Panda Lightning Strikes: Whether Panda 4.0 was actually a softener or not is up for debate amongst sites like ask.com, ebay.com and examiner.com which were called out by SEO software company SearchMetrics in it’s Winners and Losers List for Google USA. eBay in particular has felt the pain of Panda and Dr. Pete gave a very thorough analysis of that situation over on Moz.
And the Winner Is… Essentially, the analysis is that this iteration of Panda affected sites both positively and negatively. “Winners” from the Panda 4.0 update include: glassdoor.com, buzzfeed.com and consumer affairs.com. Search Engine Watch also reports that some site owners experienced a significant jump in traffic after the update, so it appears that Panda 4.0 isn’t all bad news for site owners.
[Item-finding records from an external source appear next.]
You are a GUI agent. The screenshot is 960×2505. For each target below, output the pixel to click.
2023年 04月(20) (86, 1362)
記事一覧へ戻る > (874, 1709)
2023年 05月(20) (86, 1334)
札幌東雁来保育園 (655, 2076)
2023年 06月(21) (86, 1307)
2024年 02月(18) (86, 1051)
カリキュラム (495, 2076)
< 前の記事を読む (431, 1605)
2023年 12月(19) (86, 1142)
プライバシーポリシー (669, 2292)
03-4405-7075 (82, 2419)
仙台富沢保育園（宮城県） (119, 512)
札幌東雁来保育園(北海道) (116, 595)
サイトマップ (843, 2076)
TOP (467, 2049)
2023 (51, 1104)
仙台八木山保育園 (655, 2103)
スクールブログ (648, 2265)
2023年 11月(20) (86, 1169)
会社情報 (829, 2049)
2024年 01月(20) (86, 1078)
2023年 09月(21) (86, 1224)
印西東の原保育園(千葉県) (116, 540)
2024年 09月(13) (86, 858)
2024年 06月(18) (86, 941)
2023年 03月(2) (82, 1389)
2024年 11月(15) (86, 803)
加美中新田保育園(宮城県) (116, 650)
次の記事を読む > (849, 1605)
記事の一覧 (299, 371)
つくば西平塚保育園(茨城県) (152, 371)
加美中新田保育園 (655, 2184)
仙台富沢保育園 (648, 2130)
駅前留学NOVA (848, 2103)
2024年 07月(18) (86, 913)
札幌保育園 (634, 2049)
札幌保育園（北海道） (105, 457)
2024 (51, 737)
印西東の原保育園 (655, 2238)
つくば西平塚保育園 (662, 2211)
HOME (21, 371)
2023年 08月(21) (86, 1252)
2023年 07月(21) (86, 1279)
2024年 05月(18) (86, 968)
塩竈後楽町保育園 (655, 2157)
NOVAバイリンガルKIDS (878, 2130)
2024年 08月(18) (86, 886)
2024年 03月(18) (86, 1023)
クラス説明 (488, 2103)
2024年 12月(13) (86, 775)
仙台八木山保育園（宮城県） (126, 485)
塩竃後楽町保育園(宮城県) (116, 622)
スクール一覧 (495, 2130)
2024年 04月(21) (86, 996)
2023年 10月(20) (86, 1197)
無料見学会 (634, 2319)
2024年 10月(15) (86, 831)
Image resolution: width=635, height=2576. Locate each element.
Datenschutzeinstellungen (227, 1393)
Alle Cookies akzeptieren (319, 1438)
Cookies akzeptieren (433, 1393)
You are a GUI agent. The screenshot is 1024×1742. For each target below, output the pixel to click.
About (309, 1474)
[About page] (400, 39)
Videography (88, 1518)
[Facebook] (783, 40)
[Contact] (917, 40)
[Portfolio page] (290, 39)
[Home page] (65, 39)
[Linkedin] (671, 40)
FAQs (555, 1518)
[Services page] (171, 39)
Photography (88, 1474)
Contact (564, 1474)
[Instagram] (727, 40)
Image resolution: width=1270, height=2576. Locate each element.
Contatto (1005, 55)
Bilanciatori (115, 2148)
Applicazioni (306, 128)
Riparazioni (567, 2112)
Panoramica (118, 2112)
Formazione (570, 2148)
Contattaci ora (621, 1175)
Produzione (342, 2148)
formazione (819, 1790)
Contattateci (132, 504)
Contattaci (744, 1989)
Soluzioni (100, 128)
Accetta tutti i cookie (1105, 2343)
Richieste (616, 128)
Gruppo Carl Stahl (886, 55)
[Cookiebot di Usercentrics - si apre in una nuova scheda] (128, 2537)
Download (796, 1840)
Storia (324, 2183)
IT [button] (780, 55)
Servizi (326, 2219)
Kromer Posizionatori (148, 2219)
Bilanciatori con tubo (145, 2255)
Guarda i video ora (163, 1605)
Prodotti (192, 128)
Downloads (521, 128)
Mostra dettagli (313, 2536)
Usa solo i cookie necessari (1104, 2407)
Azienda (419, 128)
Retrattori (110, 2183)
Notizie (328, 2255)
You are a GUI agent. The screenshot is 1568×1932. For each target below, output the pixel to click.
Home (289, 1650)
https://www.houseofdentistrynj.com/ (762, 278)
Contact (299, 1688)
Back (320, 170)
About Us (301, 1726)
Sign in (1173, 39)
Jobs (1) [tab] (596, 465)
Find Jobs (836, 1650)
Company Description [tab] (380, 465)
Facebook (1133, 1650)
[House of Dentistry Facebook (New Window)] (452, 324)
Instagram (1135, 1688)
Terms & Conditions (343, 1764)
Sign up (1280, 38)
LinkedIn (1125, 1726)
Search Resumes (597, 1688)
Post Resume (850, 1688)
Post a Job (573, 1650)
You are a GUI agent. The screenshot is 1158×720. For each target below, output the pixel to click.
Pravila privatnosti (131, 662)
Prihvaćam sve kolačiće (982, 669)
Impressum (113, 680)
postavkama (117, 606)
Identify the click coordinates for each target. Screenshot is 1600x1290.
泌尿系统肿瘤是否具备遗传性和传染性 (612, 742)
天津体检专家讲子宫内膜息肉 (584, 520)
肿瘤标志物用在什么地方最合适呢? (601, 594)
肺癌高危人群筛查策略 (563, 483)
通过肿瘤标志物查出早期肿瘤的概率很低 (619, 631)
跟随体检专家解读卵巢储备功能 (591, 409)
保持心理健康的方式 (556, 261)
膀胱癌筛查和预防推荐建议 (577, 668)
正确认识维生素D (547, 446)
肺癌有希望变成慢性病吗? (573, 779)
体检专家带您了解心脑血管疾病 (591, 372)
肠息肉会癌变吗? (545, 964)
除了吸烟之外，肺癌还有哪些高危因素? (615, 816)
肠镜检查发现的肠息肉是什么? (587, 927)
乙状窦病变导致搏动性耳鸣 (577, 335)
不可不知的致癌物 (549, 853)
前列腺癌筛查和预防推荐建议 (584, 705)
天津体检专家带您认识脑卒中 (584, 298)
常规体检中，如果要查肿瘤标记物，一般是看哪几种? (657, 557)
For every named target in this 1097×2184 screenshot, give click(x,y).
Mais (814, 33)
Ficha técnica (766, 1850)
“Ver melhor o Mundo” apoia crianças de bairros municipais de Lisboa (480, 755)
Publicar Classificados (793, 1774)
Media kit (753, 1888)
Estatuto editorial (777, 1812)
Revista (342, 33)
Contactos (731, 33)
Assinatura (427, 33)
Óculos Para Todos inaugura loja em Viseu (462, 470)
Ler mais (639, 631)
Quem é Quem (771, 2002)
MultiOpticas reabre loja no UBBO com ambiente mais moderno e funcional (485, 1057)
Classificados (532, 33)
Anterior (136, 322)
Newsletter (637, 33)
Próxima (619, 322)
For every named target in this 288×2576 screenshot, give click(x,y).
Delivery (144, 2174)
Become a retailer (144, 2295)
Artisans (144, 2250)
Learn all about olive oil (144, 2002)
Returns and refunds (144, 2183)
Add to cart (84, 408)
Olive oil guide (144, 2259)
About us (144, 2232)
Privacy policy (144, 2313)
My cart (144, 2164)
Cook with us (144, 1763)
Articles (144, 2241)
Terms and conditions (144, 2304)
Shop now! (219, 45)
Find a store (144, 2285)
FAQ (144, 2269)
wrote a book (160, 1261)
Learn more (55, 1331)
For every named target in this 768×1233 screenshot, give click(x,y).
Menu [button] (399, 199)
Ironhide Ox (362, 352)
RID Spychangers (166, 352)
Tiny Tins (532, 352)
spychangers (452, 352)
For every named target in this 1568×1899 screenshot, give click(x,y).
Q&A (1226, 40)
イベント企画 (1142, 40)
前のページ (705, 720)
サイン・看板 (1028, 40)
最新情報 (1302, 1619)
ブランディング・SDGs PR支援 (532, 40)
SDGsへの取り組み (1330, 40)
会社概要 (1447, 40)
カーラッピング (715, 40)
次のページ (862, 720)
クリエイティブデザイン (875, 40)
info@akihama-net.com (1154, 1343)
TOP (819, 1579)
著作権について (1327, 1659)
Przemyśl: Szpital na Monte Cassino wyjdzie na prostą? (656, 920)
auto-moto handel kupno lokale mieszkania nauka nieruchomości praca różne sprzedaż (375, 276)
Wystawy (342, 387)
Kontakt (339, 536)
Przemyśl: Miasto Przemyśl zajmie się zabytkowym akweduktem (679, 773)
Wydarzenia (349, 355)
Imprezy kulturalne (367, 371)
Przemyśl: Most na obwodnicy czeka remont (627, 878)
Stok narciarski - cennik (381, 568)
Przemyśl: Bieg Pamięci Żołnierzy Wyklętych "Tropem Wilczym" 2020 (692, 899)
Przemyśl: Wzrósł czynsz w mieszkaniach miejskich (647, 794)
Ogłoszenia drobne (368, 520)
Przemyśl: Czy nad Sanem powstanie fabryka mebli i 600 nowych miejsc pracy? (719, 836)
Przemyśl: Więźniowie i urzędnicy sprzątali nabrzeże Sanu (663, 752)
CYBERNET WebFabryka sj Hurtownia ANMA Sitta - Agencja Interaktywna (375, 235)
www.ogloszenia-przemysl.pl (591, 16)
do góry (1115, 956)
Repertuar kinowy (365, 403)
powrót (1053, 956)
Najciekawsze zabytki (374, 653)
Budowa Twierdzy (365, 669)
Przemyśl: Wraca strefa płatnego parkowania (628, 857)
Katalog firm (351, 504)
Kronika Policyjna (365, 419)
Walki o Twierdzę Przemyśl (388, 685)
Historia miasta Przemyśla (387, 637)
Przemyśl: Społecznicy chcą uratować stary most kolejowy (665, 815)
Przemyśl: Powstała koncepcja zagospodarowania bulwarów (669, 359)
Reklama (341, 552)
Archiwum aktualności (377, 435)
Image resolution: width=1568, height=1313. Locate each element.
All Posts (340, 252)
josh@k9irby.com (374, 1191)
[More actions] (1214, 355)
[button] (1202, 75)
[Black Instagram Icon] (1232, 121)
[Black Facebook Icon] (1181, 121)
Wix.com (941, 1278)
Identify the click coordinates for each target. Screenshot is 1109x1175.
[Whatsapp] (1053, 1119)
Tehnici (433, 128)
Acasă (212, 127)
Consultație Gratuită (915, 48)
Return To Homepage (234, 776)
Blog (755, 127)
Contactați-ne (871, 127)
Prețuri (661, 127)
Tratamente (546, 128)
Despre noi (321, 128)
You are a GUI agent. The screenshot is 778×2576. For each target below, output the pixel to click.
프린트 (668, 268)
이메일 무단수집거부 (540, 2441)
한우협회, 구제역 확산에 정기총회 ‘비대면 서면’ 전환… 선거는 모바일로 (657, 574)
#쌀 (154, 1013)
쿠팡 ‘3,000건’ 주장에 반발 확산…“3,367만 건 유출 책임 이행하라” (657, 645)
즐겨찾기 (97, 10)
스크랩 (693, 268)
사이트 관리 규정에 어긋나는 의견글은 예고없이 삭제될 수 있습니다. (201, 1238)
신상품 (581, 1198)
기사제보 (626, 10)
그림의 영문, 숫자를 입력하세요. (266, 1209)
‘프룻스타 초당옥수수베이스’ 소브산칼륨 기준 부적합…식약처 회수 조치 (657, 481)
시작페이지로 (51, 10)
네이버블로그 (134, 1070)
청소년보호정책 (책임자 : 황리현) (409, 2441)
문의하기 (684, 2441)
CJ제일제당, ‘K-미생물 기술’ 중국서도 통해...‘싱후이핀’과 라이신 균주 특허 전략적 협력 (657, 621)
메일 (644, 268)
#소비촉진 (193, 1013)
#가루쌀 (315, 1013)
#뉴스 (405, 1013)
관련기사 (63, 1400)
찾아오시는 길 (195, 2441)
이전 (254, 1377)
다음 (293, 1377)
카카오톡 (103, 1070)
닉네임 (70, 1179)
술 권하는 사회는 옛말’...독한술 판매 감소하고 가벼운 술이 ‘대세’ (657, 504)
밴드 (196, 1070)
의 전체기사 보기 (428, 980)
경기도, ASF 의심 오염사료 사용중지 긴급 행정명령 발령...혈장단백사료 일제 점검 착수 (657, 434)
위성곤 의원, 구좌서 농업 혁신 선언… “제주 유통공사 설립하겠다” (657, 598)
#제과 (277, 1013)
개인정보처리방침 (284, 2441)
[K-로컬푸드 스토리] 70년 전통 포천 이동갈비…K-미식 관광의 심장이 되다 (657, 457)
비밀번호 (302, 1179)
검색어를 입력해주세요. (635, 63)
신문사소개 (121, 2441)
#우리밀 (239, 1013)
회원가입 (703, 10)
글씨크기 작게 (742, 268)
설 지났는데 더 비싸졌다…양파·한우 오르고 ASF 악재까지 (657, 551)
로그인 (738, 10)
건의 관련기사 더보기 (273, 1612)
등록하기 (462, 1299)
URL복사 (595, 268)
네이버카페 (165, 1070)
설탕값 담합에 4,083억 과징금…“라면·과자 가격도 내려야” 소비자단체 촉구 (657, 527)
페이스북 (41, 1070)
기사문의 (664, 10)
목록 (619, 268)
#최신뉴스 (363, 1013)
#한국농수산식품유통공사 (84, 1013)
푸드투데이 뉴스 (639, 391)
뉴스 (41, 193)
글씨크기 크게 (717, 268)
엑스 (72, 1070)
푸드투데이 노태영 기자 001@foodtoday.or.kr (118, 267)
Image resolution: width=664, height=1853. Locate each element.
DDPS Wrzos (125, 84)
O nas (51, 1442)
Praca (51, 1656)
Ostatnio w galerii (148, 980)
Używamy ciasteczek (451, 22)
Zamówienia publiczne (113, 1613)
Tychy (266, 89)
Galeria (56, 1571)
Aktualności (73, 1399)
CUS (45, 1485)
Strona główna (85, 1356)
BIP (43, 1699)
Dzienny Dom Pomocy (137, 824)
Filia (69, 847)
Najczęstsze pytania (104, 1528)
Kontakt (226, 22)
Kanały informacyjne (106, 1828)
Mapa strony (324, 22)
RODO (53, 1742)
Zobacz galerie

Panda Overhaul: As a means to filter out low quality content sites from search results, Panda updates have functioned as rolling data refreshes, but Search Engine Land says Panda 4.0 was significant – an update to the algorithm itself.
The Bottom Line With Panda for Digital Marketers: I think the takeaway here is that while many marketers tightened up their search engine optimization efforts, there’s still plenty of “baby getting tossed out with the bath water” when Google makes significant updates (Panda and Penguin). Every website owner and marketer should be watching their web analytics closely to track changes in organic referred traffic.
Don’t Forget Your SEO Umbrella: Even if a company thinks their content holds up to the Panda quality filter, it’s important to have a complete audit of all past content as well. It’s not enough to make a commitment to creating robust content that’s easy to find and share in the future, but to determine if any historical content has now become a liability.
If you’re not sure how to manage content and links for maximum SEO benefit and minimum Google penalty, there’s a lot of advice on the topic and plenty of consultants willing to audit and manage it (including TopRank Marketing).
Content Isn’t the Only Way to Get Wet: Along with the content on your website, inbound and internal links should also be managed. Companies may be entirely focused on PR related efforts for link acquisition from the most credible of editorial sources, but the totality of a company’s link profile must also be maintained. It’s not above competitors to send nasty links your way in an effort to pull your competitive advantage away. Some of the link sources put in place years ago could not become a liability with Google Penguin – of which another update is imminent.
No Matter How White Hat, Prim and Proper Your SEO Raincoat Is, it’s important to monitor, manage and optimize the search performance of your search marketing assets on an ongoing basis. Just because SEO has changed significantly, doesn’t mean search engines have become static. There’s nothing static about search engines. The continuous change and updates to what’s allowable means companies that expect to attract new business and be easy to find for current customers, will need to maintain search engine readiness.
No site is truly immune to Google’s decisions and that is why no business should have all it’s online marketing eggs in the Google basket.
Has your site been affected by Google’s Panda 4.0 update? Have you seen a sudden drop in organic search traffic form Google in the past week?